> [What you have to do]: Copy out every line of the data where the word "will" is found.
Start of Information supplied
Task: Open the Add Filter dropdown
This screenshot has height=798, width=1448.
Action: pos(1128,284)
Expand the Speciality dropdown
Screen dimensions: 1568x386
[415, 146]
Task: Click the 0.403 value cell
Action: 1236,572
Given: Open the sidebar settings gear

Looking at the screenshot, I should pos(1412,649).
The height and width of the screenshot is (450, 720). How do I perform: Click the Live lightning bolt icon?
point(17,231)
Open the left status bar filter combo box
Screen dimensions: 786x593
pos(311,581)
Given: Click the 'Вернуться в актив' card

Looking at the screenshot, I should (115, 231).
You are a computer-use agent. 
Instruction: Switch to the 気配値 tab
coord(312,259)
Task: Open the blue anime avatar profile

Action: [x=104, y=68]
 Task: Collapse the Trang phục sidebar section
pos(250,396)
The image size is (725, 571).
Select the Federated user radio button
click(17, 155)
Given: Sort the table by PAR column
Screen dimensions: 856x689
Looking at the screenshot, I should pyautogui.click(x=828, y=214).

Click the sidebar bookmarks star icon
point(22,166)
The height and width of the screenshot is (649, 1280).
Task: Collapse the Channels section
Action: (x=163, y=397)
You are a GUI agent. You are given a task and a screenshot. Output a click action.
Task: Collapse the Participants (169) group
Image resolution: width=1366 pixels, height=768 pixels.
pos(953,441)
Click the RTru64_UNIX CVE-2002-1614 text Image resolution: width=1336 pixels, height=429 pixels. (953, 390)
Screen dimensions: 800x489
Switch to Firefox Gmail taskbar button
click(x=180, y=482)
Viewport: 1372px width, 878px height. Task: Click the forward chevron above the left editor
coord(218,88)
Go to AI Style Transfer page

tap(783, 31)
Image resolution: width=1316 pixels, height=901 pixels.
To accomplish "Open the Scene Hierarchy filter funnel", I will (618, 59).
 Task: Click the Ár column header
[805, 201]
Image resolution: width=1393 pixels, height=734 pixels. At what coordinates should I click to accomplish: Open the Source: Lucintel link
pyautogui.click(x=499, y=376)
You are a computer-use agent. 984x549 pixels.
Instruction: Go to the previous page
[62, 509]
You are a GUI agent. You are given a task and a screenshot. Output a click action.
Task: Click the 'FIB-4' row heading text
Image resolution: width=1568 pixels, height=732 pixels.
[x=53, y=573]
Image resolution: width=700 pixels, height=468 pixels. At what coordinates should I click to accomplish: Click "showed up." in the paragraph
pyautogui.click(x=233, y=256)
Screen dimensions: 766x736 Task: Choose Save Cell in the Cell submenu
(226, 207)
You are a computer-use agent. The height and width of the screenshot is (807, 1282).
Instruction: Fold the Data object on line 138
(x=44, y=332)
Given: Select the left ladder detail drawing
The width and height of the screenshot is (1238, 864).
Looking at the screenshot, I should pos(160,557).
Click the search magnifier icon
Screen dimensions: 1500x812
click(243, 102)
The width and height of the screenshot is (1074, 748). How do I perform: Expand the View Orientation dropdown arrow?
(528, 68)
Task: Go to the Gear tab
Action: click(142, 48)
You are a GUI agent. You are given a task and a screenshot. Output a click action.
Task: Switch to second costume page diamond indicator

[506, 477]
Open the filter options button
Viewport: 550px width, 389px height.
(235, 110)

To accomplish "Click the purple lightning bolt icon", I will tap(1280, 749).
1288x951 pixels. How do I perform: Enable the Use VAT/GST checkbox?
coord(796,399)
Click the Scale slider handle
End of Information supplied
> [Answer]:
To accomplish "Open the Scene Hierarchy filter funnel", I will (618, 59).
To accomplish "Click the purple lightning bolt icon", I will tap(1280, 749).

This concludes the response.